Eggs - Again two types. The traditional glo bug yarn. I get the willies from touching the stuff. Its the same oogie feeling as when the dentist rubs your maw with cotton. Its not for me. You can easily  blend colors to make unique patterns. There are a lot of eggs in the river. A LOT. So this is as close to 'matching the hatch' as you can get. If you wanted to hook people at the state fair you'd tie a hook to a corndog right? Same with fish. The other pattern is with McFly Foam. Great stuff. You can tie a lot with a little material. Don't forget to tie them a bit smaller. We just call those micro-eggs. Pay attention to the colors of eggs in the river. They range from fresh out of a salmon's back end as bright orange to dead eggs along the shores that are whitish.

Soft Hackle, Flash Back, Bead Head Pheasant Tail - I started with black hares ears then olive. In 2004 I started tying with soft hackles. Tom's go to fly was always the flash back pheasant tail. I started tying them with a flash back. Over the years the fly has progressed to what it is now. I have a particular recipe I prefer and can tie several of these in not too much time. The latest advancement was the discovery of 12/0 silk nano thread. Some of my best fish have been taken on this pattern.

Blood's Dot - This is a new one to me. Beyond easy to tie. Credit goes to Tyler Straight for introducing this one. Very easy and inexpensive to tie. In the past two years I have landed some massive fish on this pattern. It looks incredibly real when wet. I've been writing this blog down for loads of customers at the shop. Good stuff. Want to know what to tie? Check out his site.

Evil Twin - The first of the intruder style flies I tied. Super easy. Video coming shortly. Takes just a few ingredients. I leave out the rib. My first year tossing these was magical. I'll never forget the violent strike on the chartreuse version. The fish swam under a tree and broke me off. What a rush. Pattern from Redspotfly.
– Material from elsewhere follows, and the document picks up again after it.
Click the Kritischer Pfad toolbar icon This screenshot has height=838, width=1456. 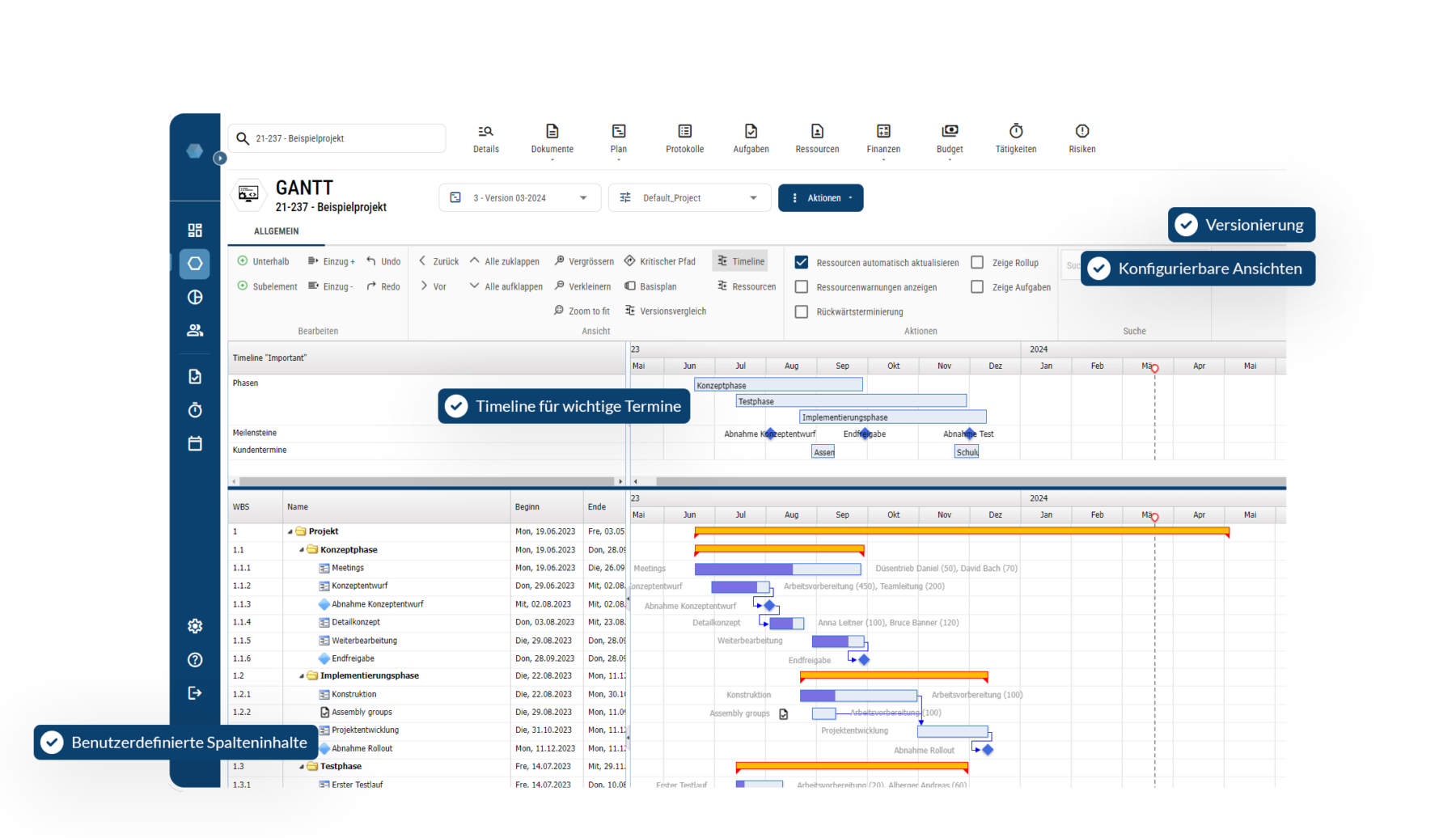tap(629, 261)
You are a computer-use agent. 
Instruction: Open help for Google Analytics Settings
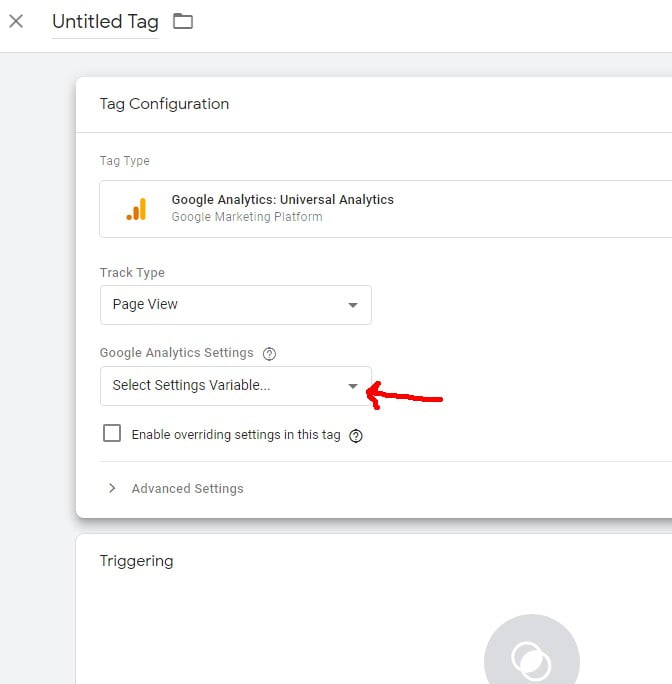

Jumbo John - The first time I saw this fly was at Orvis Cleveland. I had no idea what the name was. You may remember the podcast from that trip. I didn't catch jack and was stuck in the hotel most of the time due to blizzard conditions. I do miss the free cookies at the front desk. So I had two of these in a clear box where they still sleep. I spent what felt like hours looking up 'rubber legged orange bead steelhead stonefly' or something like that. Finally I came across a video. I tie them in a variety of colors. The Charlie's Fly Box tutorial is pretty awesome too. Ivan from Urban Angler in Old Town ties some of these that will blow your mind.

Estaz Fly - I prefer a very soft 'estaz' style material. Just a few strands of Krystal Flash and wrap this. It works and its easy. I may try Estaz Spawn this year.